Ganz einfach, ich bewerbe mich auf Stellen. Es sind zwei Stellen direkt in der Region frei, auf die ich mich beworben habe. Und jetzt warte ich darauf, dass da die nächsten Schritte eingeleitet werden, also dass ich zum Vorspielen eingeladen werde. Mit etwas Glück wird das ein ganz fließender Übergang. Die eine Stelle beginnt schon im April, die andere im Juni. Es geht also hoffentlich entweder von der Prüfung direkt zur Kantorenstelle oder ich kann mich vier bis acht Wochen entspannen und vorbereiten.

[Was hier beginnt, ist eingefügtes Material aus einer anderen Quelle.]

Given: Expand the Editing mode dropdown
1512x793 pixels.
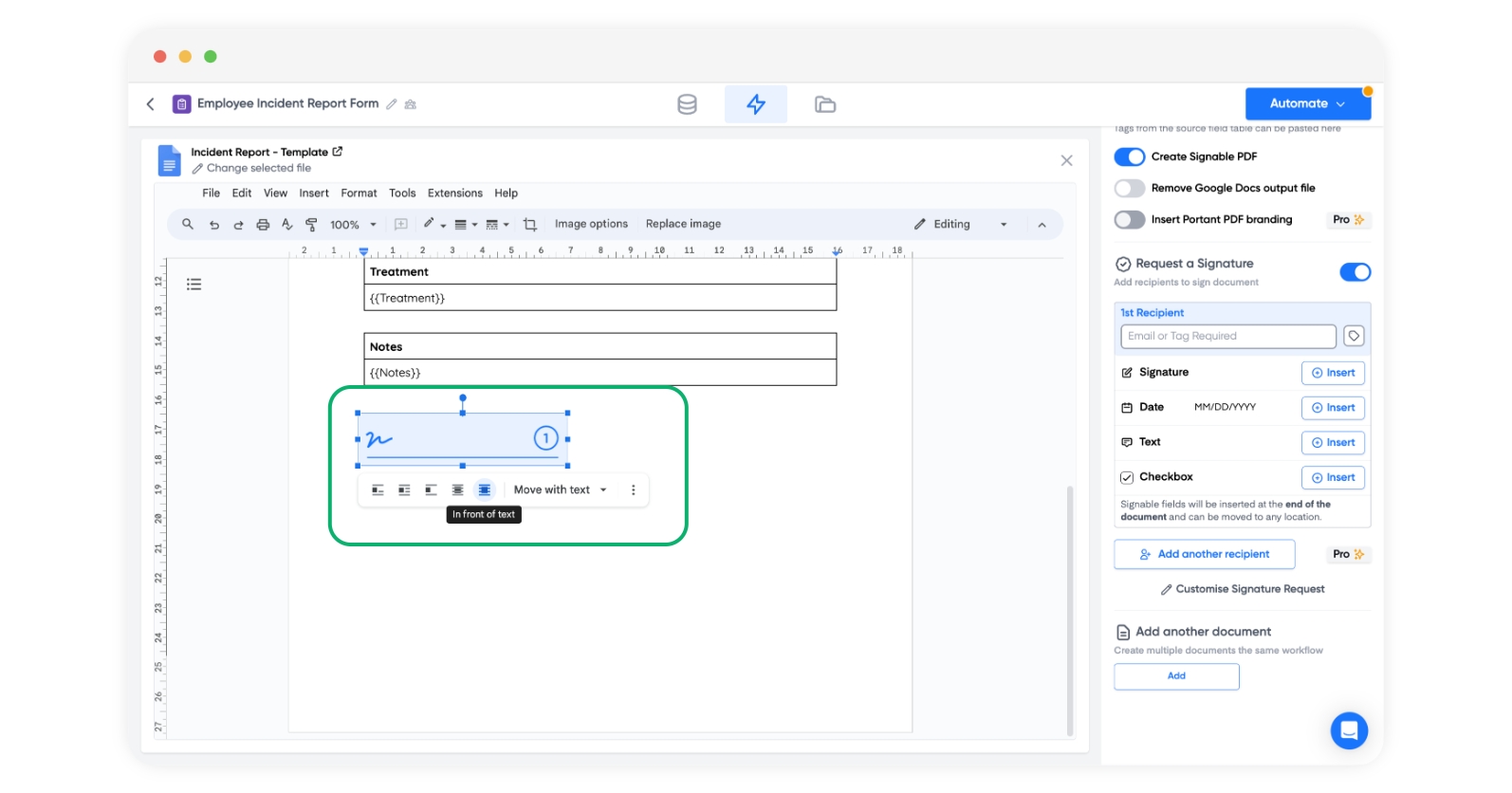Looking at the screenshot, I should [x=960, y=225].
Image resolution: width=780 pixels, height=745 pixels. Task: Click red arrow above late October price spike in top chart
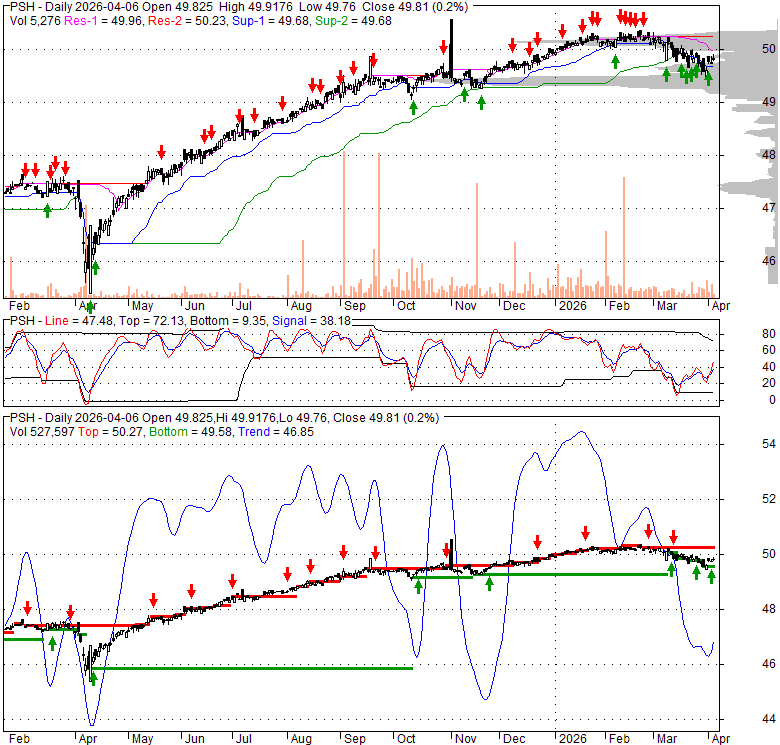(442, 47)
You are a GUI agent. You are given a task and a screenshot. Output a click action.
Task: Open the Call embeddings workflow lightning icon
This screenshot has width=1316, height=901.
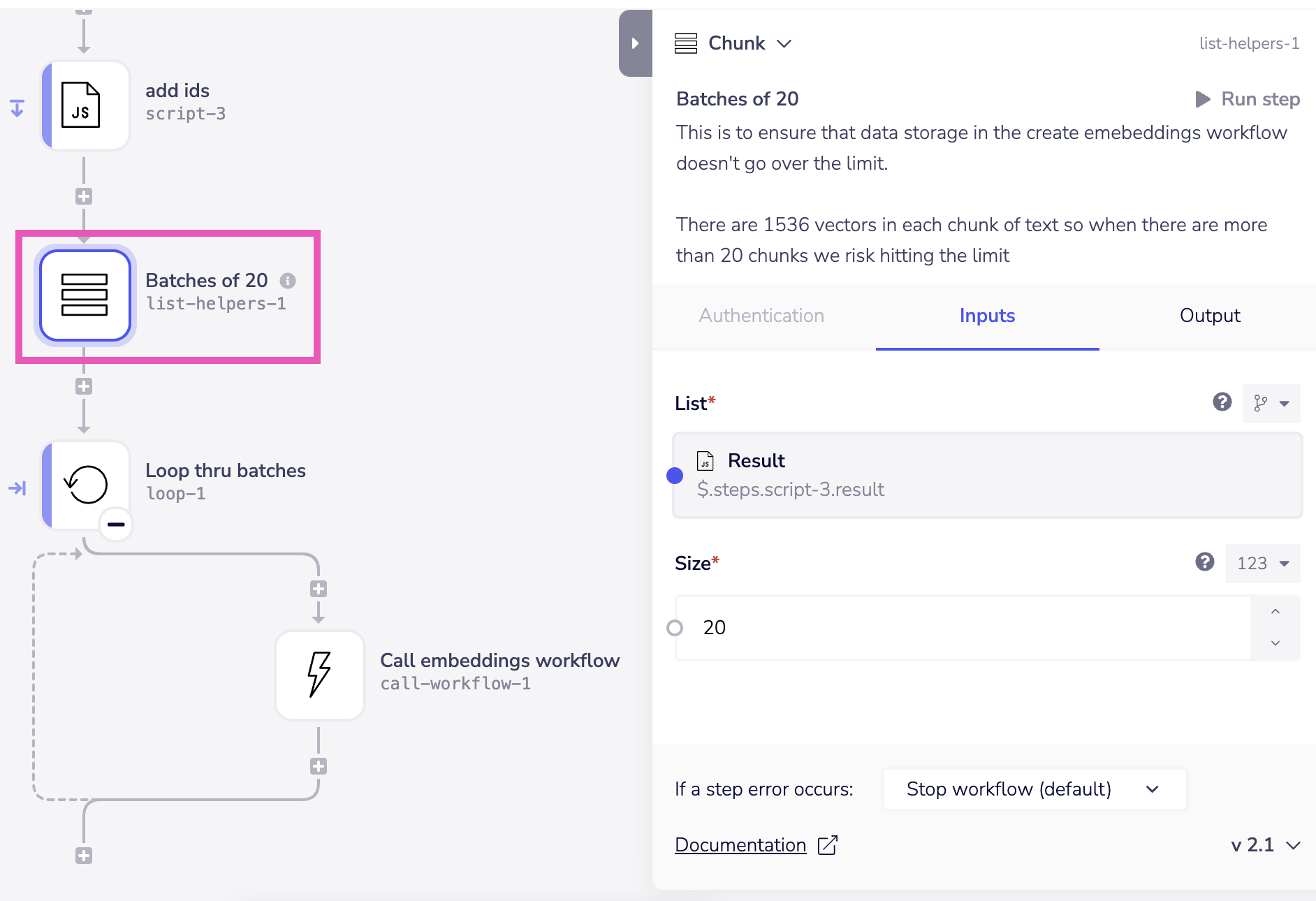coord(320,675)
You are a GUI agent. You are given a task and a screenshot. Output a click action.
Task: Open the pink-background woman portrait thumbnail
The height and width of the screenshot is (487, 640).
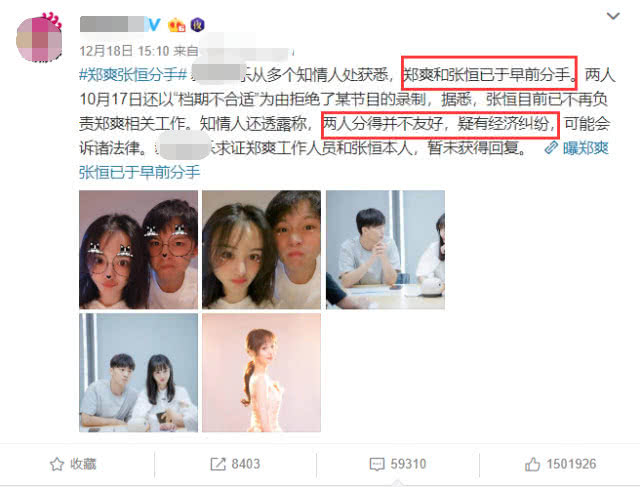(261, 373)
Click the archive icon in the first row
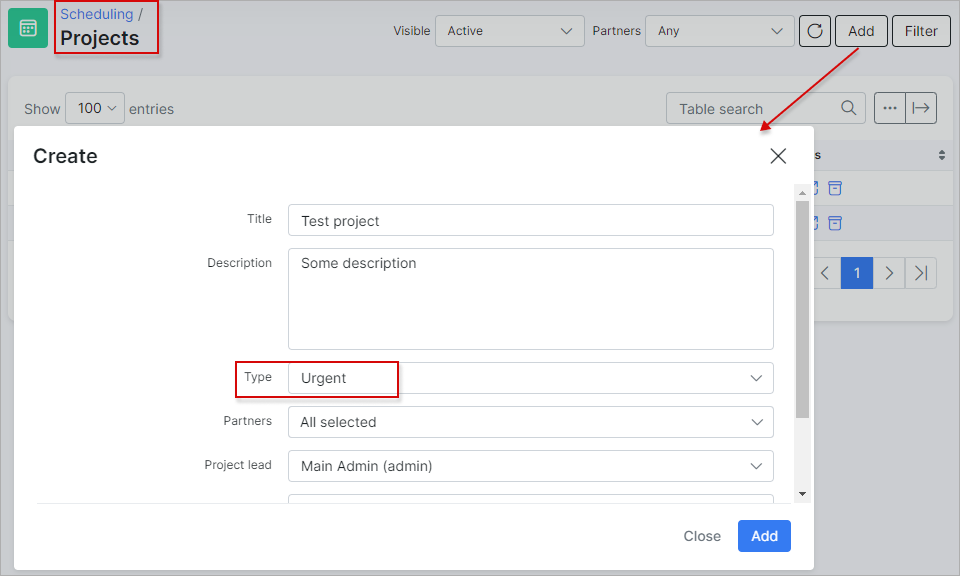Image resolution: width=960 pixels, height=576 pixels. [x=834, y=188]
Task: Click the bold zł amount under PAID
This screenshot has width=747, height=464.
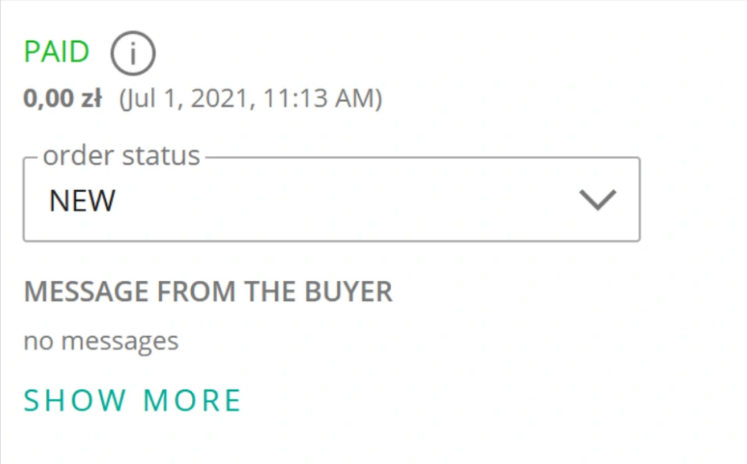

Haben Sie zur Zeit noch andere Projekte?
Ja, ich bin seit Dezember auch in der Marienkirche in Kaiserslautern tätig. Dort bin ich zusammen mit Dekanatskantor Maximilian Rajczyk für die Kinder- und Jugendchöre zuständig. Wir teilen uns da die Aufgaben bei der Kinderchorleitung, das sind für mich fünf Stunden in der Woche. Und außerdem leite ich ja noch meine drei Chöre, zum Beispiel den Gospelchor in Saarbrücken.

Werden Sie hin und wieder als Gast für Konzerte nach Hornbach zurückkommen?
Das ist nicht ausgeschlossen. Ich bin ja immer noch für die Orgeln da, für die Orgelpflege und die unter Denkmalschutz stehende Walcker-Orgel in Althornbach. Und ich werde die Orgelrenovierung in Hornbach auf jeden Fall noch bis zum Ende betreuen.

Was waren denn Höhepunkte in Ihrer Zeit hier in Hornbach?
In acht Jahren ist da viel passiert! Ich hatte ja vierzehntägig Dienste in Hornbach. Wir hatten hier ganz tolle Kantatengottesdienste. Wir hatten das Kinderchorkonzert zusammen mit der Hornbacher Grundschule. Da haben im August 2019 70 Kinder mit einem kleinen Kammerorchester und zwei Solisten eine Bachkantate gesungen. 2019 haben wir auch den Flügel angeschafft, da sind Pfarrer Daniel Seel und ich einen Tag lang auf Flügeltour gegangen. Das war der erste Flügel, den wir uns damals angeschaut hatten, und der blieb uns im Kopf. Dann hab’ ich vergangenes Jahr auch noch das Cembalo gefunden. In Ebay-Kleinanzeigen bei einem Klavierbauer in Wuppertal.

Sprechen wir noch über Ihr Abschiedskonzert. Obwohl Weihnachten schon ein bisschen zurückliegt, sind Benjamin Brittens „Ceremony of Carols“ und das Weihnachtsoratorium von Camille Saint-Saens ein wundervolles Programm. Warum haben Sie sich dafür entschieden?
Wenn man den ganzen Tag mit seinen Kommilitonen an der Hochschule zusammensitzt, geht man anders mit Stücken und Jahreszeiten um. Das Britten-Stück kam letztes Jahr ins Gespräch. Und das Weihnachtsoratorium hatte auch Helge Schulz schon aufgeführt, mein Lehrer in meiner C-Kurs-Zeit für die Orgelprüfung. Als die Heidelberger gesagt haben, wir würden gerne diesen Saint-Saens machen, hab' ich gefragt: Und wie wär's mit „Ceremony of Carols“? Alle haben spontan ja gesagt. Also das Konzert stand zuerst, und dann kam die Überlegung, das zu meinem Abschied in Hornbach aufzuführen. Und natürlich braucht man für beide Stücke eine Harfenistin – das machte Clara Dicke aus Käshofen. Das ist etwas fürs Herz, noch ein bisschen weihnachtlicher Frieden in dieser doch so verrückten Zeit und ein schöner Abschluss für eine schöne Zeit in Hornbach.

Herr Schwarz, vielen Dank für das Gespräch.